**Exercise details**
Print, word for word, the line containing "Task: Expand the Subtitle menu" and all lines beneath it to the end of the entries below. Pictures do not belong in the copy.

___

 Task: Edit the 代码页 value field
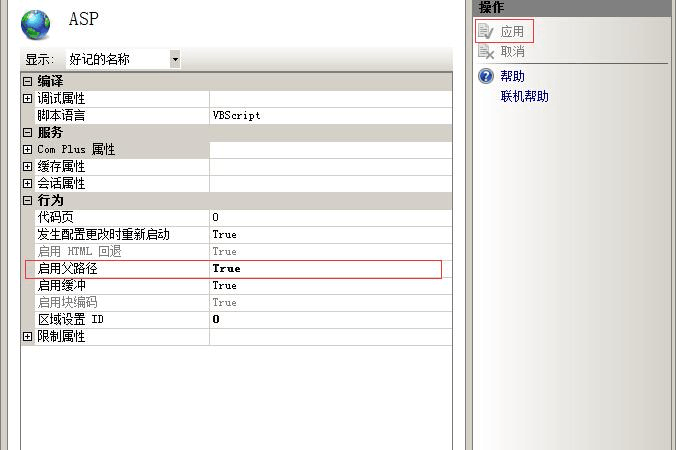pos(300,217)

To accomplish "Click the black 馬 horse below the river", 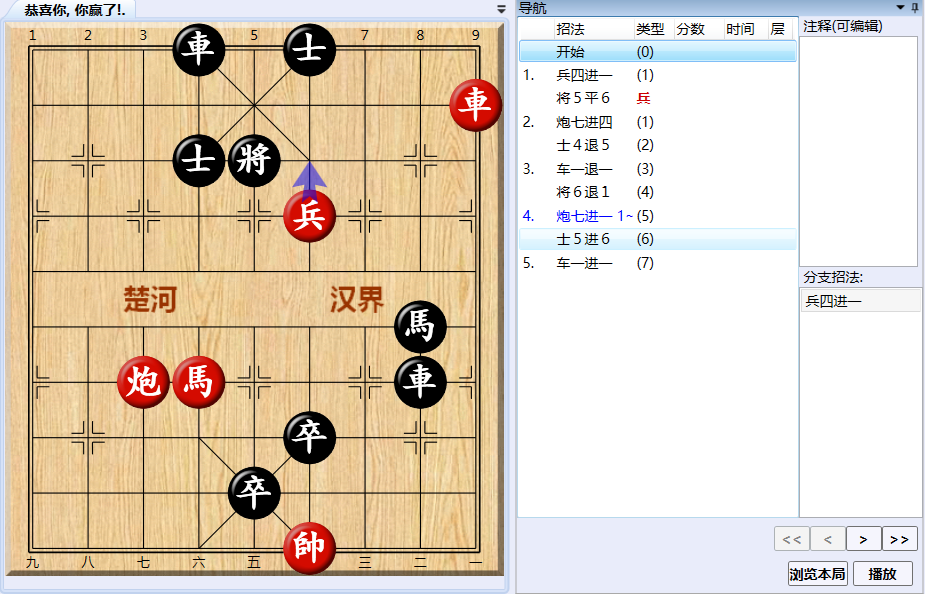I will click(x=419, y=327).
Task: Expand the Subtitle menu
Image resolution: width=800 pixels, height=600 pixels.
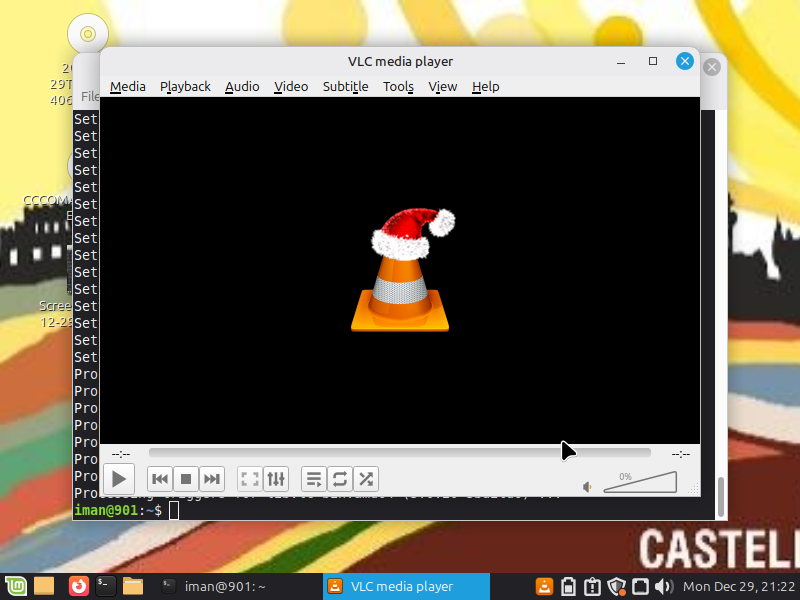Action: 345,87
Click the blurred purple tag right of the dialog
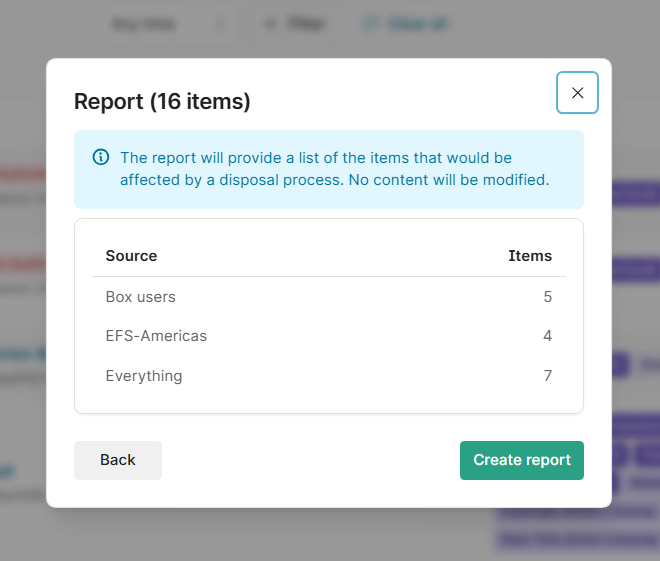 636,193
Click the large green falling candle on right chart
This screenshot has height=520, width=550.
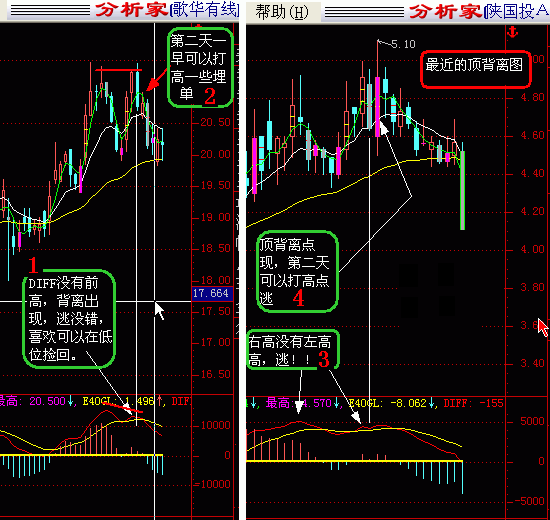(x=462, y=190)
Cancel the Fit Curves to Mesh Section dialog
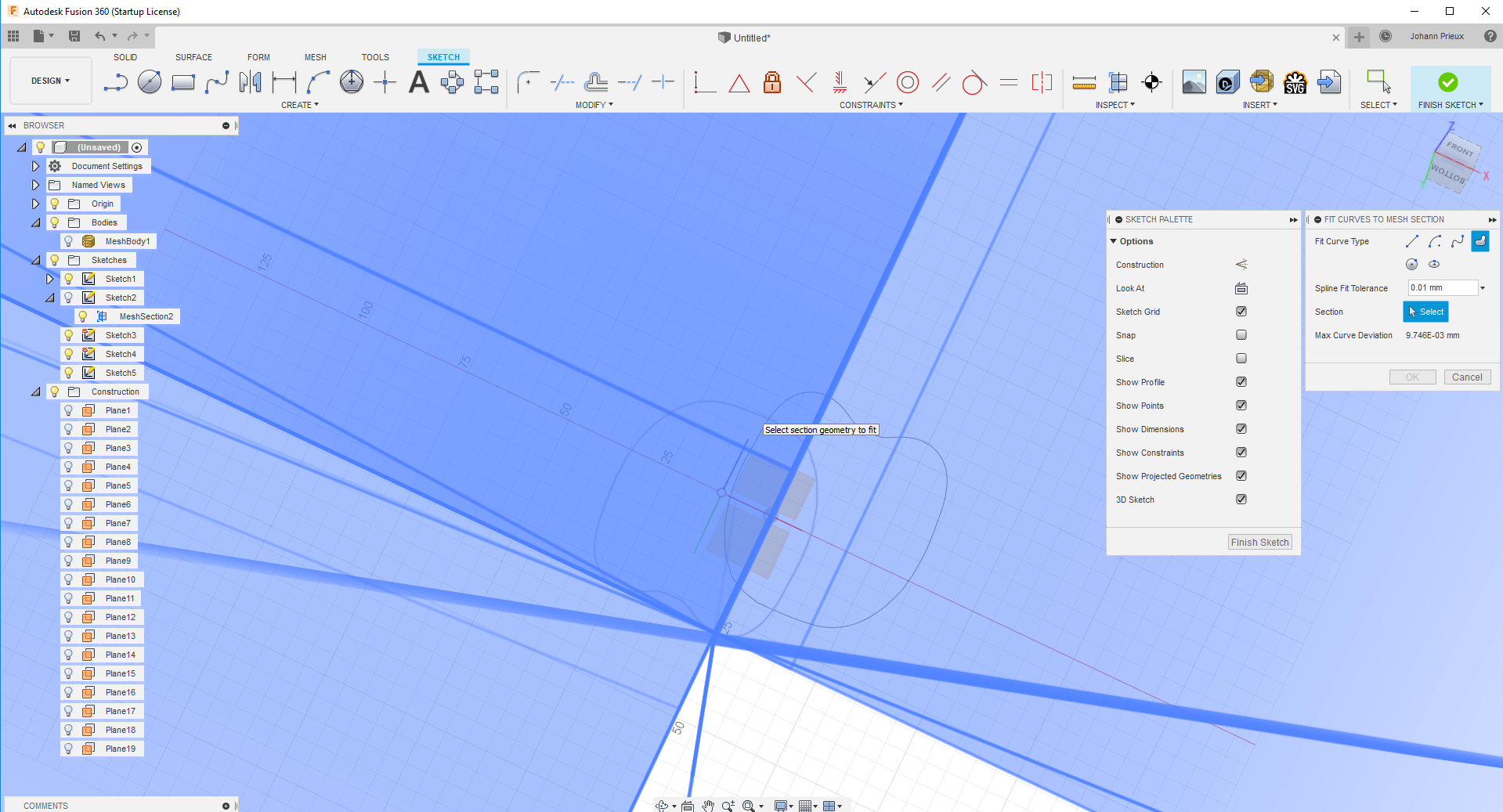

___

**Answer space**
Task: Expand the Subtitle menu
Image resolution: width=800 pixels, height=600 pixels.
Action: 345,87
Click the blurred purple tag right of the dialog
 636,193
Click the large green falling candle on right chart
This screenshot has height=520, width=550.
(x=462, y=190)
Cancel the Fit Curves to Mesh Section dialog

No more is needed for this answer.